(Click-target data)
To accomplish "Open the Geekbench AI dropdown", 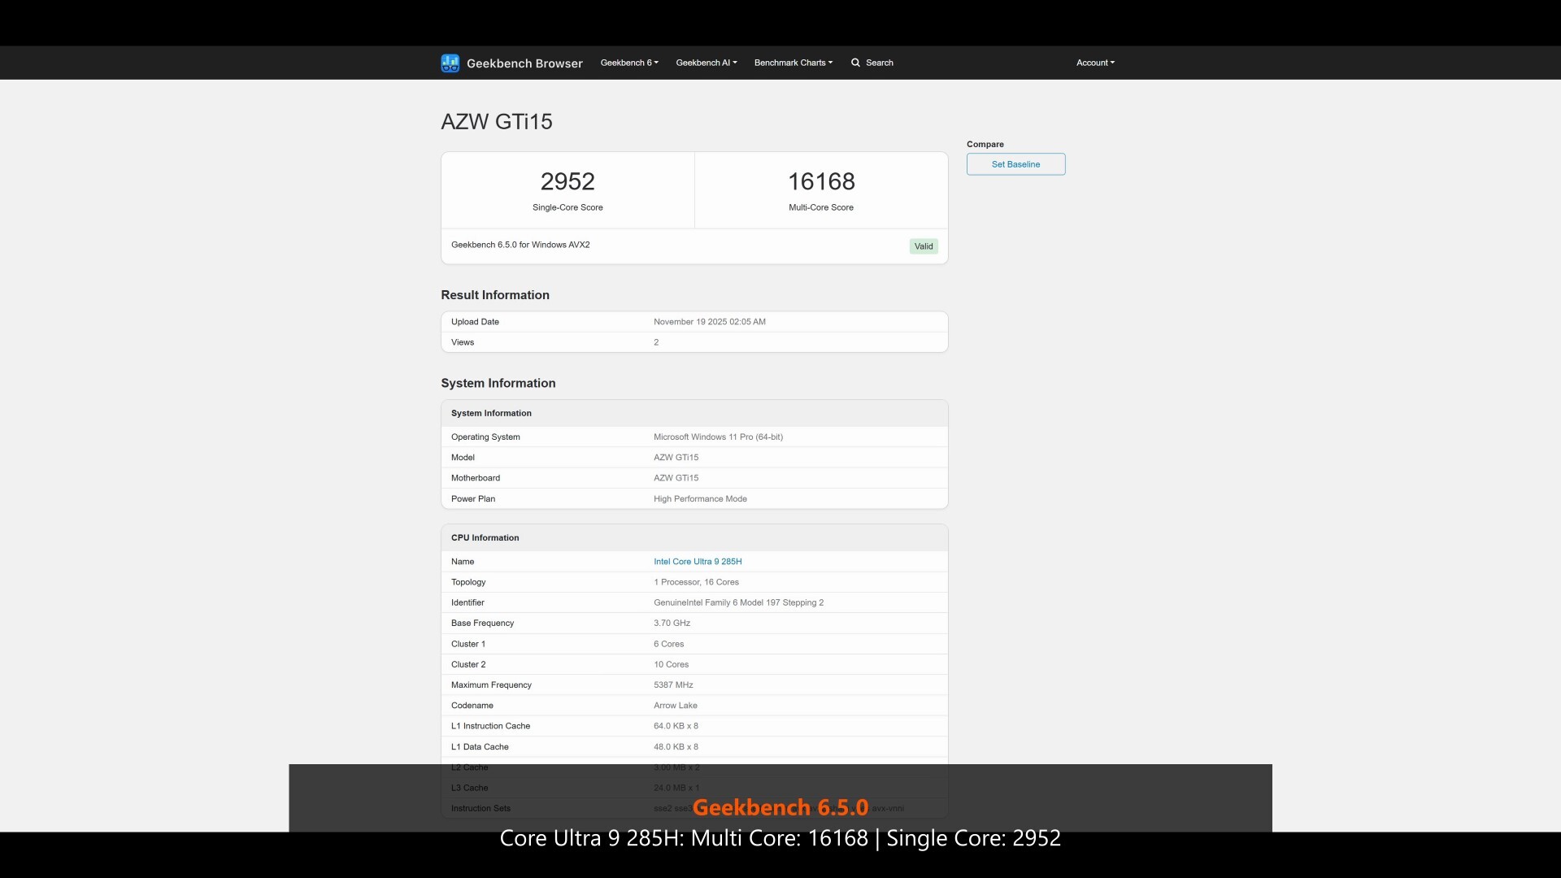I will coord(704,63).
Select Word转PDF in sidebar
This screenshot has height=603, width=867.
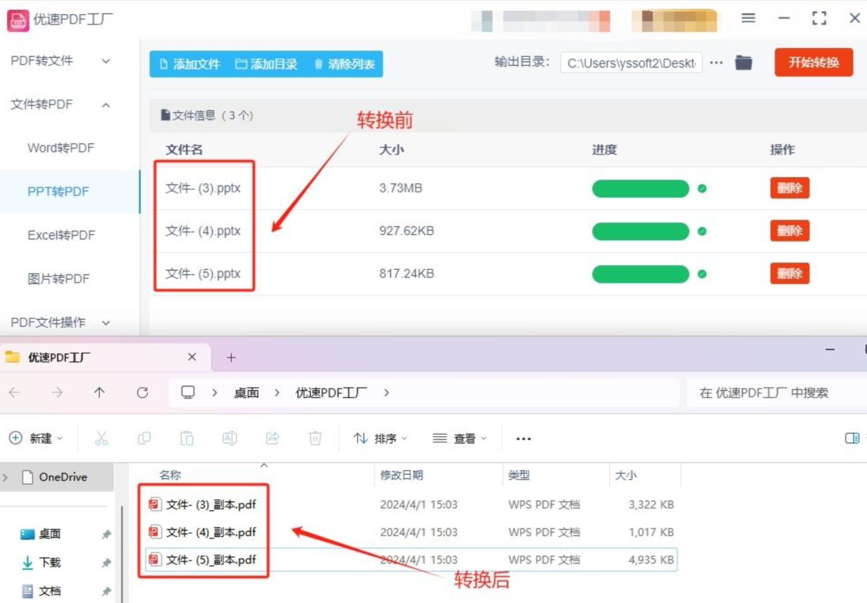(61, 148)
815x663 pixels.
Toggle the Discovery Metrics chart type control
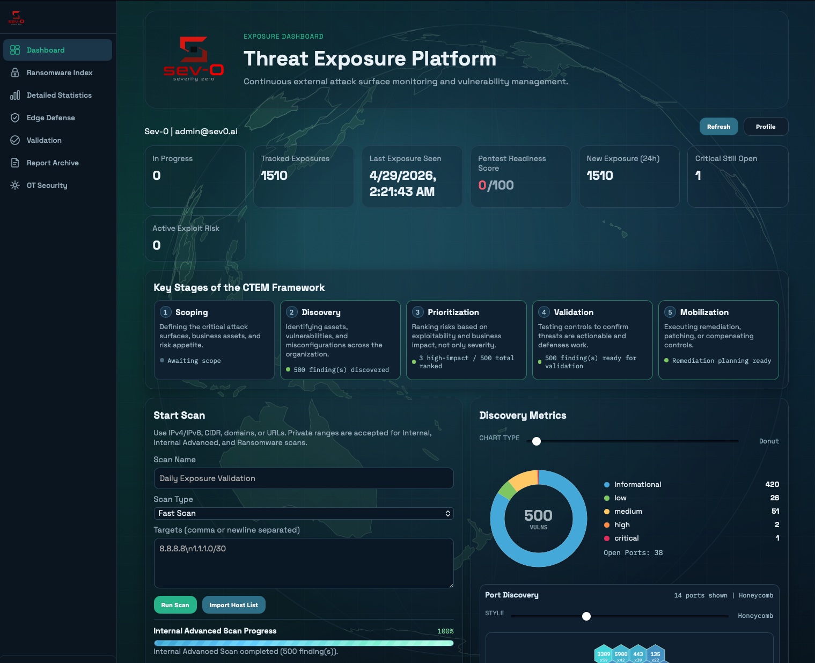tap(536, 441)
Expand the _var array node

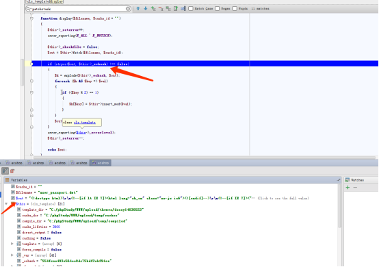[12, 255]
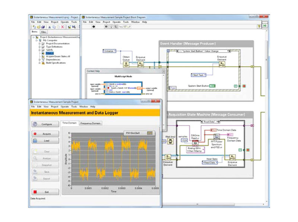The height and width of the screenshot is (222, 298).
Task: Open a file with the Open folder icon
Action: (39, 26)
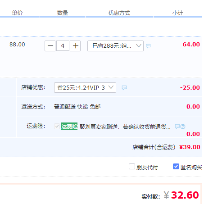Click the green 运费险 label badge
Image resolution: width=213 pixels, height=204 pixels.
coord(69,127)
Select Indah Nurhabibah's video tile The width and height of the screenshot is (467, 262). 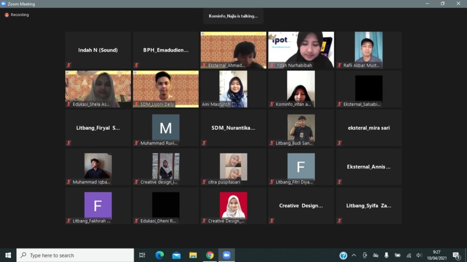(x=301, y=50)
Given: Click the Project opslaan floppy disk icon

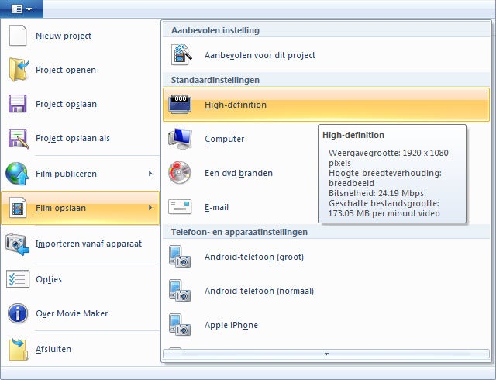Looking at the screenshot, I should [18, 104].
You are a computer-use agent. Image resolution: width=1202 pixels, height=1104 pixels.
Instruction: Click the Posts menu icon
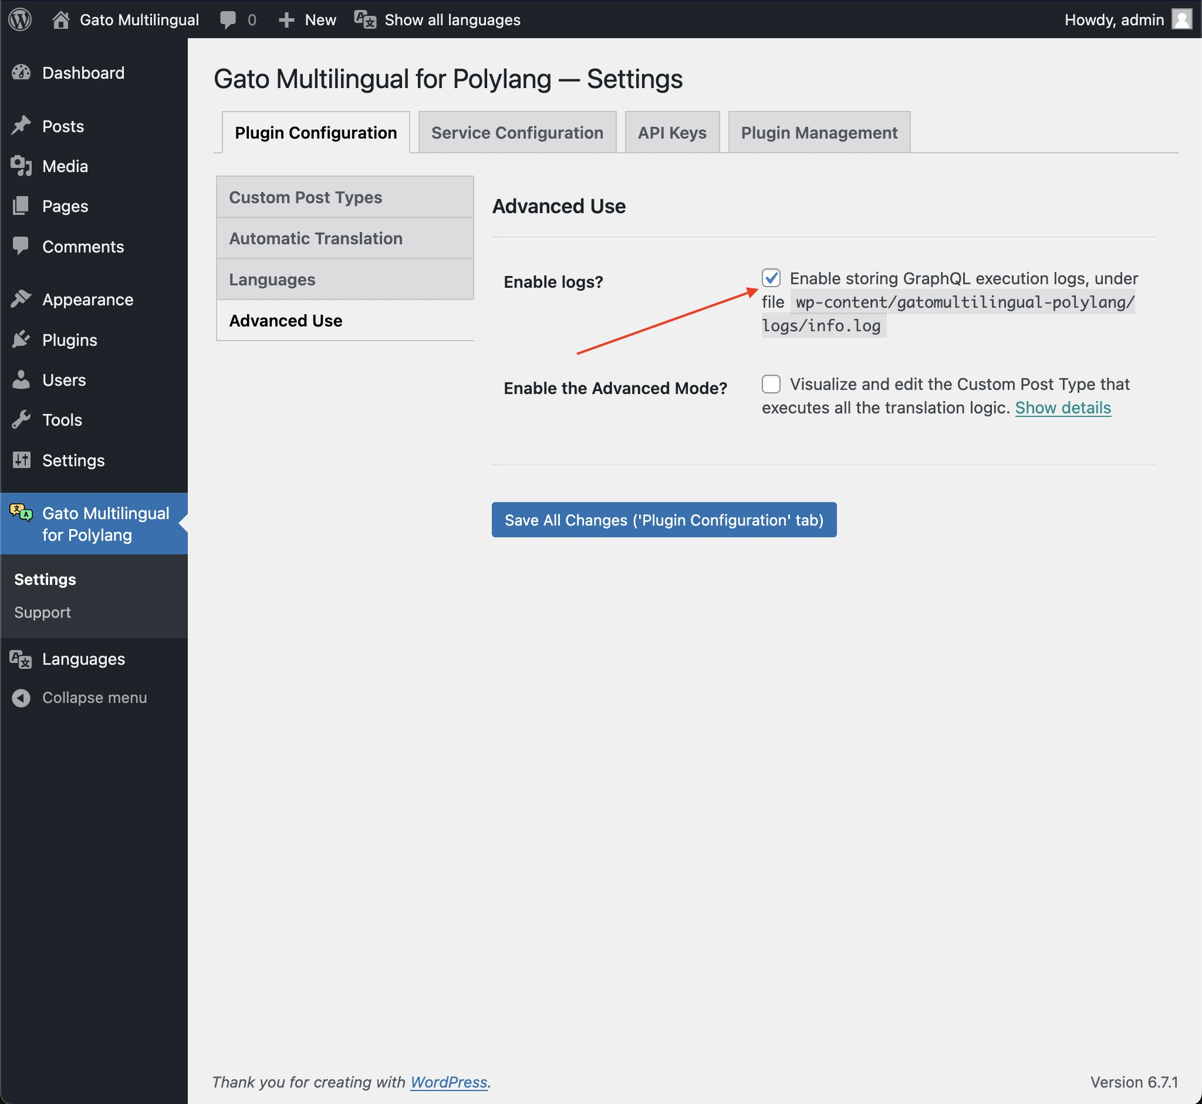tap(21, 124)
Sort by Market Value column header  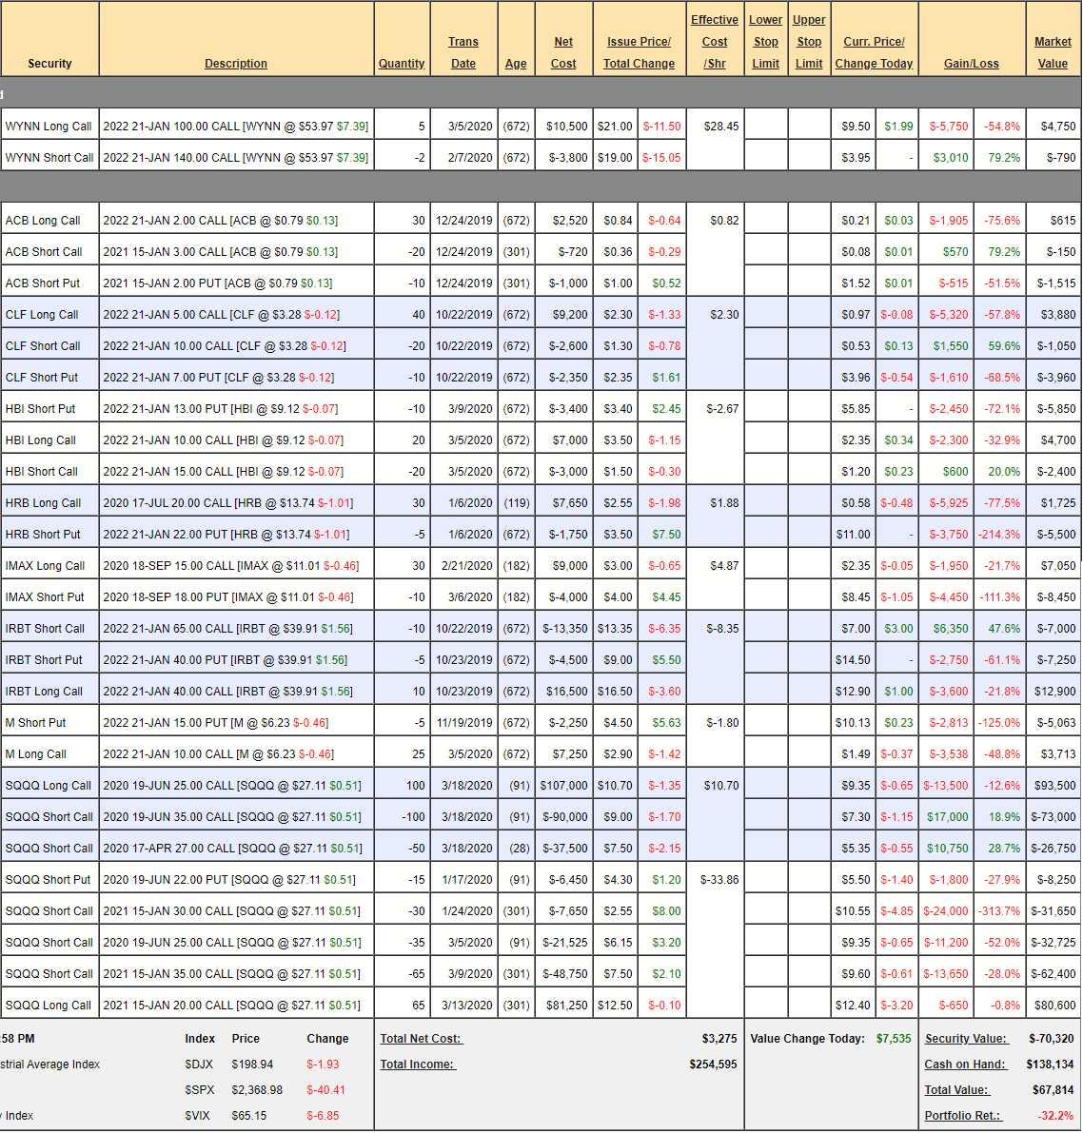pos(1052,52)
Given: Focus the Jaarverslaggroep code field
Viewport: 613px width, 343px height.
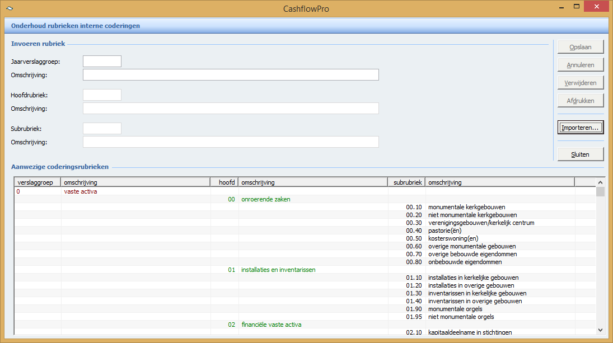Looking at the screenshot, I should 102,62.
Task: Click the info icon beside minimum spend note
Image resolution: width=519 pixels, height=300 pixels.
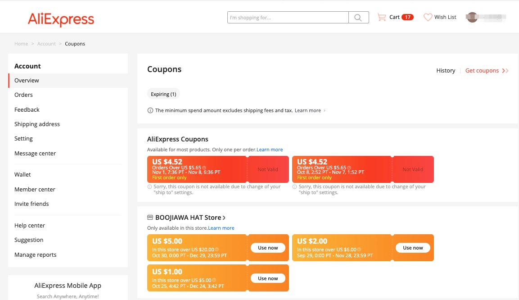Action: [150, 110]
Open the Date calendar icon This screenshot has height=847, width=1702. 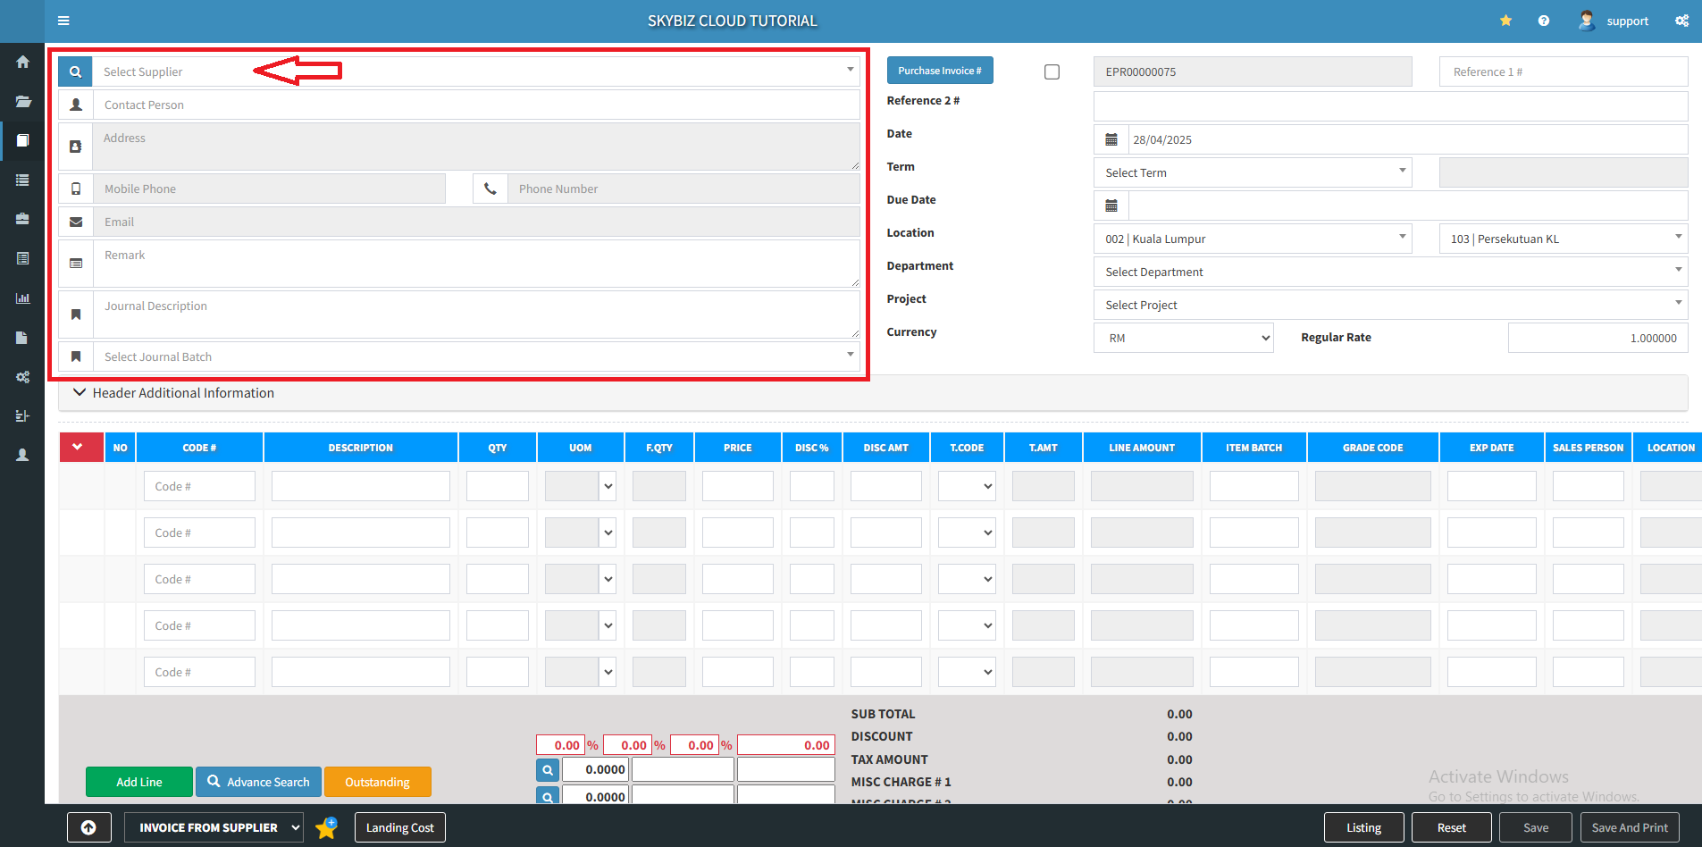coord(1111,139)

> What this task involves: Pick out each line above that contains the word "Image", and copy those lines in full.

> Correct response:
Image resolution: width=213 pixels, height=204 pixels.
You are a computer-use agent. Image resolution: width=1202 pixels, height=1104 pixels.
Image resolution: width=519 pixels, height=300 pixels.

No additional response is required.